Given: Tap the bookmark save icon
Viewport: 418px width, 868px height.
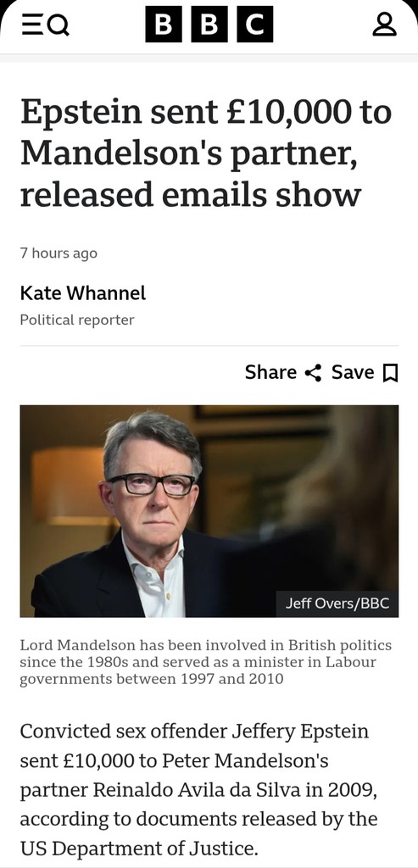Looking at the screenshot, I should [x=391, y=373].
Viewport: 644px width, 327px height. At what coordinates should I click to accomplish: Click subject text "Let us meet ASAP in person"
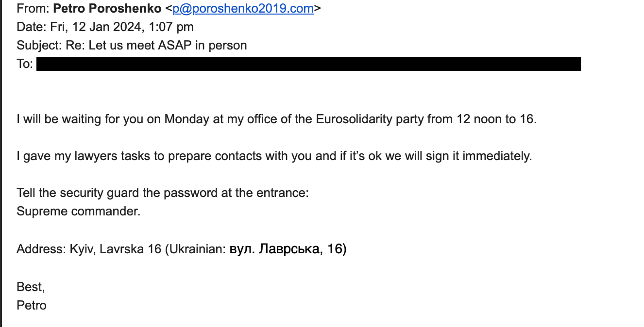tap(168, 46)
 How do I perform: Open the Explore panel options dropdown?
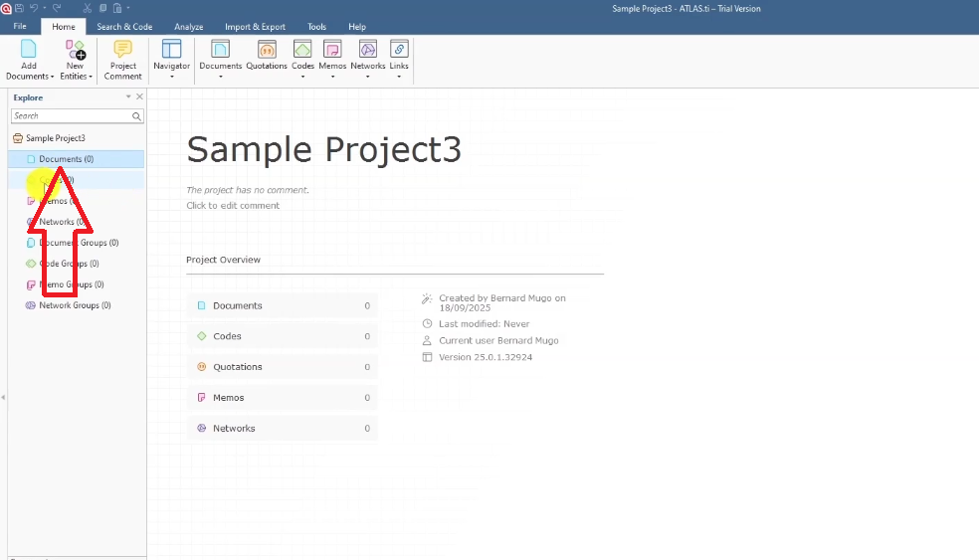tap(128, 97)
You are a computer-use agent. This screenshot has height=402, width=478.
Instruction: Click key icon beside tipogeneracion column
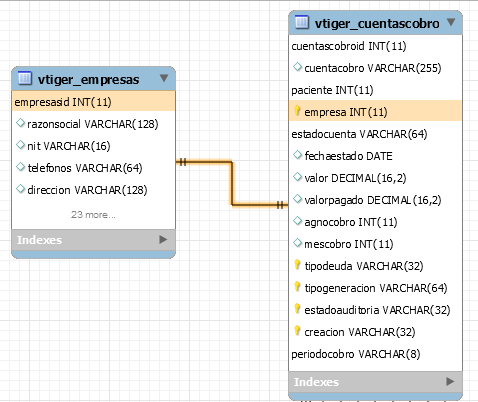click(297, 287)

» YOUR TASK
The reply has to reproduce every line above verbatim and contain no pictures.

» ANSWER SECTION
Given: Tap the bookmark save icon
Viewport: 418px width, 868px height.
Looking at the screenshot, I should [x=391, y=373].
Viewport: 644px width, 327px height. At what coordinates should I click to accomplish: Click subject text "Let us meet ASAP in person"
tap(168, 46)
 How do I perform: Open the Explore panel options dropdown?
tap(128, 97)
You are a computer-use agent. This screenshot has height=402, width=478.
Instruction: Click key icon beside tipogeneracion column
click(297, 287)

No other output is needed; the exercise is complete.